L’enorme autonomia non sarebbe l’unica caratteristica distintiva. I rumor indicano che Redmi Turbo 5 sarà il primo smartphone ad essere alimentato dal nuovissimo chipset Dimensity 8500 di MediaTek. Si vocifera di un SoC realizzato con processo a 4 nm di TSMC e una CPU octa-core Cortex-A725 con clock che possono raggiungere i 3,4 GHz, abbinato a una GPU Mali-G720 con una frequenza intorno a 1,5 GHz.
La versione di punta Turbo 5 Pro dovrebbe essere equipaggiato con il Dimensity 9500e o lo Snapdragon 8 Gen 5.

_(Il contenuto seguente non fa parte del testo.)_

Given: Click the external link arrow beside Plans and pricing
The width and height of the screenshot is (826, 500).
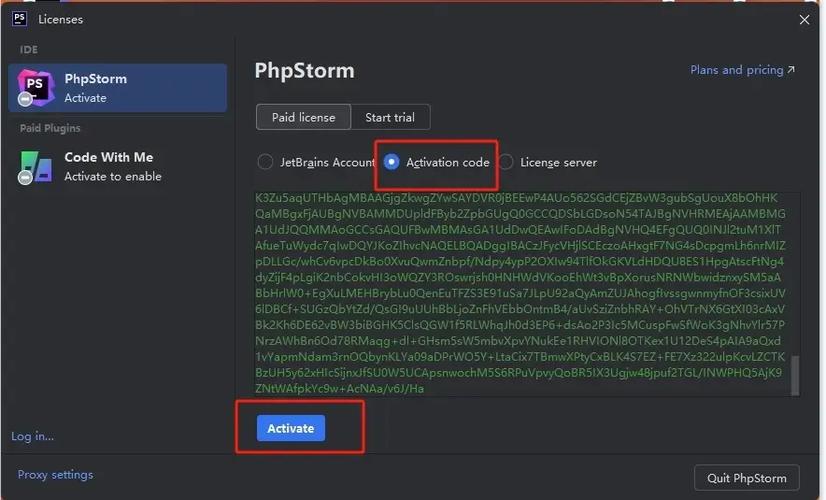Looking at the screenshot, I should click(x=792, y=70).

Quale che sia l’identità del misterioso modello da 9.000 mAh, l’arrivo di una batteria al silicio di tale portata in uno smartphone di fascia media rappresenta un potenziale salto di qualità che potrebbe finalmente liberare gli utenti dall’ansia di dover ricaricare costantemente il proprio dispositivo.